▶ Task requirements: Repeat the records verbatim, beginning at the line that contains "723x894 pixels. At" and stopping after the line that contains "Action: tap(96, 159)".
## Begin Records provided
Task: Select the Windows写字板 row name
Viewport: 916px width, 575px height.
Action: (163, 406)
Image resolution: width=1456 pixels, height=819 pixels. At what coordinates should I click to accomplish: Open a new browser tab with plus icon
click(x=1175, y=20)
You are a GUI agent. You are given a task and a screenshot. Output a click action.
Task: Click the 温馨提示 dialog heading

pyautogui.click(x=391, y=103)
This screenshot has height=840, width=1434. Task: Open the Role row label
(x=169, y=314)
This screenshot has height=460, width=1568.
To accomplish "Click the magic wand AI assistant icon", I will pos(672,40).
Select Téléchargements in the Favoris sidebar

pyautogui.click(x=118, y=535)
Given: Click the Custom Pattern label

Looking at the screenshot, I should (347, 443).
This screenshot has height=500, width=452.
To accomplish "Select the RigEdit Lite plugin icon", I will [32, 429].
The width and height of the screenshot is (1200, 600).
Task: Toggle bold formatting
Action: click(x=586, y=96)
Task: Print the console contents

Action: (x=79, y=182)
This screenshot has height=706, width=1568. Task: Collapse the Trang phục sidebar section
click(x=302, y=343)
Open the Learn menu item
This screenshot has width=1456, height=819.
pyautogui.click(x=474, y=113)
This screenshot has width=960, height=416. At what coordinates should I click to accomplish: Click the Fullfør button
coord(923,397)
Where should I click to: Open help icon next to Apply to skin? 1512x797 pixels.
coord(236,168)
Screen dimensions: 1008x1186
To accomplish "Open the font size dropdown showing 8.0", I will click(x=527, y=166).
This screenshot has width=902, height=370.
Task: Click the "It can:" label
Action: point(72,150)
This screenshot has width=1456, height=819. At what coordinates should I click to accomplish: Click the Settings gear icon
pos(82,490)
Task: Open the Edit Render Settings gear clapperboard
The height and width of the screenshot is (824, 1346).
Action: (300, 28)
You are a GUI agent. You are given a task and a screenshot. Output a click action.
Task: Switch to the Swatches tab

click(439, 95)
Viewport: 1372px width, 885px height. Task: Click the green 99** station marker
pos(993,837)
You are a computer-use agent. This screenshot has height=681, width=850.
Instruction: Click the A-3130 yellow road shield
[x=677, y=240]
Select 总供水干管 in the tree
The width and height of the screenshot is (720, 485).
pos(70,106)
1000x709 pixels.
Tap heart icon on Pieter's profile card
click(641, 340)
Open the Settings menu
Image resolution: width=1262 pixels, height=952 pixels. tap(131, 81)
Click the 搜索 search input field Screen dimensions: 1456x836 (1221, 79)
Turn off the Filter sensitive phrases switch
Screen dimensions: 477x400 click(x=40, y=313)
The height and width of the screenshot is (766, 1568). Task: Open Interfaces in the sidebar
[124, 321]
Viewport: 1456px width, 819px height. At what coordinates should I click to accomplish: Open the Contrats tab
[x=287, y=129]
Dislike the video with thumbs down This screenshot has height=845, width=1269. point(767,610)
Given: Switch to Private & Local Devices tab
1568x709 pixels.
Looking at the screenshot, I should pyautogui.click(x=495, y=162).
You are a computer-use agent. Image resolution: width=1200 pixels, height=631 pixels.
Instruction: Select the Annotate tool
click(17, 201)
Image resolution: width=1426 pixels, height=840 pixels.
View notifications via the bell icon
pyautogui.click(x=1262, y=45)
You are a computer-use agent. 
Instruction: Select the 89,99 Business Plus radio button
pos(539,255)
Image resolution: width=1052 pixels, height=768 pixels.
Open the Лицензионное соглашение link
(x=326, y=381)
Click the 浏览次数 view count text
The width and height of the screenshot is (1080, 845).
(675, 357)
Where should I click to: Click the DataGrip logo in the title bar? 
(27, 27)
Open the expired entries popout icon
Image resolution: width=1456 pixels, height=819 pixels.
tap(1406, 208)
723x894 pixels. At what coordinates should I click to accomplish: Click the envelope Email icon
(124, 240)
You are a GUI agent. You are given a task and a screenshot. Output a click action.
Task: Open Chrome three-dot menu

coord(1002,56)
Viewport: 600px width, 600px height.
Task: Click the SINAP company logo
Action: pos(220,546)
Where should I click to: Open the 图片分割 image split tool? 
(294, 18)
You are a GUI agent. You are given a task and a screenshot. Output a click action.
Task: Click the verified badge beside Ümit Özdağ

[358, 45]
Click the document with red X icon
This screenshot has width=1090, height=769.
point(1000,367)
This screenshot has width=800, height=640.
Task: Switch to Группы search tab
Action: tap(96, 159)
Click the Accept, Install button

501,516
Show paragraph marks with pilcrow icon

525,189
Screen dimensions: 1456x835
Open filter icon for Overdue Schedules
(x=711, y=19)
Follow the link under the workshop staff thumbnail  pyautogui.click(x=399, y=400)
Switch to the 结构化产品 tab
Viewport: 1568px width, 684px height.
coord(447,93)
## End Records provided
▶ Correct output:
723x894 pixels. At what coordinates should I click to accomplish: Click the envelope Email icon
(124, 240)
You are a GUI agent. You are given a task and a screenshot. Output a click action.
Task: Open Chrome three-dot menu

coord(1002,56)
Viewport: 600px width, 600px height.
Task: Click the SINAP company logo
Action: pos(220,546)
Where should I click to: Open the 图片分割 image split tool? 
(294, 18)
You are a GUI agent. You are given a task and a screenshot. Output a click action.
Task: Click the verified badge beside Ümit Özdağ

[358, 45]
Click the document with red X icon
This screenshot has width=1090, height=769.
point(1000,367)
This screenshot has width=800, height=640.
Task: Switch to Группы search tab
Action: tap(96, 159)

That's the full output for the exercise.